Second, and most aggravating, is the fact that DOL plans to migrate the LCA application itself sometime between October and December, taking it off iCERT and moving it to FLAG. Remember that 4,999 number I mentioned above with regards to CW-1 visas? Well, LCA volumes are a bit higher… 654,360 LCAs were submitted to DOL in FY 2018.
This has the potential to severely slow down the H-1B process. Just multiply the dual authentication delay by the huge number of LCAs submitted annually, and you’re guaranteed to get a headache just thinking about the potential logistical nightmares to come.
Keep in mind the timing, too. In the past, almost half of all LCAs have been submitted during H-1B cap season - that is, during February and March. This means that iCERT users will only have a month or two to get used to the FLAG system before being flooded with cap cases.
A silent launch. No grace period between FLAG going live and iCERT shutting down. A cumbersome login process. If you take all this together, DOL’s big tech innovation has all the signs of a potential disaster.
What about consumer-side immigration tech?
If you zoom out and look at the immigration tech ecosystem more broadly, there could be still more implications.
As the founder and CEO of LaborLess, which is laser-focused on automating LCA posting and public access file management, I’m intimately involved with DOL’s tech. And I have so many questions.
Will FLAG have API capabilities allowing us to feed directly into their system for both the PWD and the LCA itself? What technology stack is FLAG built on? I discovered through some deep Googling that FLAG will be built by Appian, a VA-based software company. But will it be a “low-code” product with presumably less back-end flexibility, or will it be built completely from scratch and therefore more technologically nimble?
And what of the case management firms that currently have complex code built around submitting LCA information into iCERT from their platforms? Will those features simply become non-functional when iCERT shuts down?
I actually reached out to the FLAG technical support team (you can too, here) with some of these questions a few days ago. Here’s what they responded with:
Thank you for your positive comments about FLAG and we appreciate all input received on ways to continuously improve the level of service we provided to employers.
This is, for all intents and purposes, a non-answer.
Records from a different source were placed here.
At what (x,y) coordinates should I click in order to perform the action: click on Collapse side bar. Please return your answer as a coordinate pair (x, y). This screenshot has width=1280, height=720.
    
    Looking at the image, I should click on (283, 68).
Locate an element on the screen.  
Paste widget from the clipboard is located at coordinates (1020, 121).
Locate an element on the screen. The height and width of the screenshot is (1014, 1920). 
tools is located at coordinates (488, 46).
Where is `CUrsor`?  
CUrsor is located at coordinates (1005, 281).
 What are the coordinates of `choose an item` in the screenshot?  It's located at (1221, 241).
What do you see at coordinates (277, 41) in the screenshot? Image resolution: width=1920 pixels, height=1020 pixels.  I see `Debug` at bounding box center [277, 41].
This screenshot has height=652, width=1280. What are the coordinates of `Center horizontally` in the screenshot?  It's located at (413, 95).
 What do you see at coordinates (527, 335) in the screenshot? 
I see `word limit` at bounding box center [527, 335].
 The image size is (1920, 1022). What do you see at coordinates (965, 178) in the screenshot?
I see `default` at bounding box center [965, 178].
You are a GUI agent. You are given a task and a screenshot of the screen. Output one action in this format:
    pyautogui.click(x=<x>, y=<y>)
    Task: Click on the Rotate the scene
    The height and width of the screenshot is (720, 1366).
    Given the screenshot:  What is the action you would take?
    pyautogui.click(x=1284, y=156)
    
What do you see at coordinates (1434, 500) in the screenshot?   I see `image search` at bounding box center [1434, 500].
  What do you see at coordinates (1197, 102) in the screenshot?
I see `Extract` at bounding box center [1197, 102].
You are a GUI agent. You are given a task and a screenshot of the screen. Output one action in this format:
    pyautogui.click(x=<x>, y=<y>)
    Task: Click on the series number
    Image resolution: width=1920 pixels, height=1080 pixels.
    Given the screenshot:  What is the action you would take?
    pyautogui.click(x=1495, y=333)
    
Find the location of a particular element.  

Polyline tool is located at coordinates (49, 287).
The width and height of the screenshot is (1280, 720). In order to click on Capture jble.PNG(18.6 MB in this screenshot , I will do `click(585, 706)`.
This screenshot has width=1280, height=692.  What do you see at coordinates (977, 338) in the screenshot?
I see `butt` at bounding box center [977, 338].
Maybe if more people submit these and similar questions to DOL, and lots of them, they will actually provide some real answers.
So what’s next?
I wish I had a nice, neat bow to tie around this article, but the truth is, I’m just writing it as I see it. Not only was there next to nothing on the internet about DOL’s FLAG system, there was absolutely no public discussion around it as far as I could tell.
I really wanted this article to be the backbone of the very first public discussion (as far as I could tell) about DOL’s FLAG system, and the comment area below to be where that discussion happens. So with that said, here are a few questions I have for you, the reader:
- Did you know about the FLAG system? If so, how did you hear about it and do you know more than what's mentioned above that might be helpful?
- If not, how do you feel about finding out about it here and now? Do you think it will affect your team’s work (whether you work as an in-house immigration HR professional, an immigration firm, immigration tech company, etc.)?
- What more would you want to know from the DOL?
When I was at AILA’s inaugural immigration tech summit in May, I took the mic at one point during the very last session of the day and said publicly that I will push back on and call out DOL however I can when I see something that doesn’t make sense.
This is me trying to do exactly that.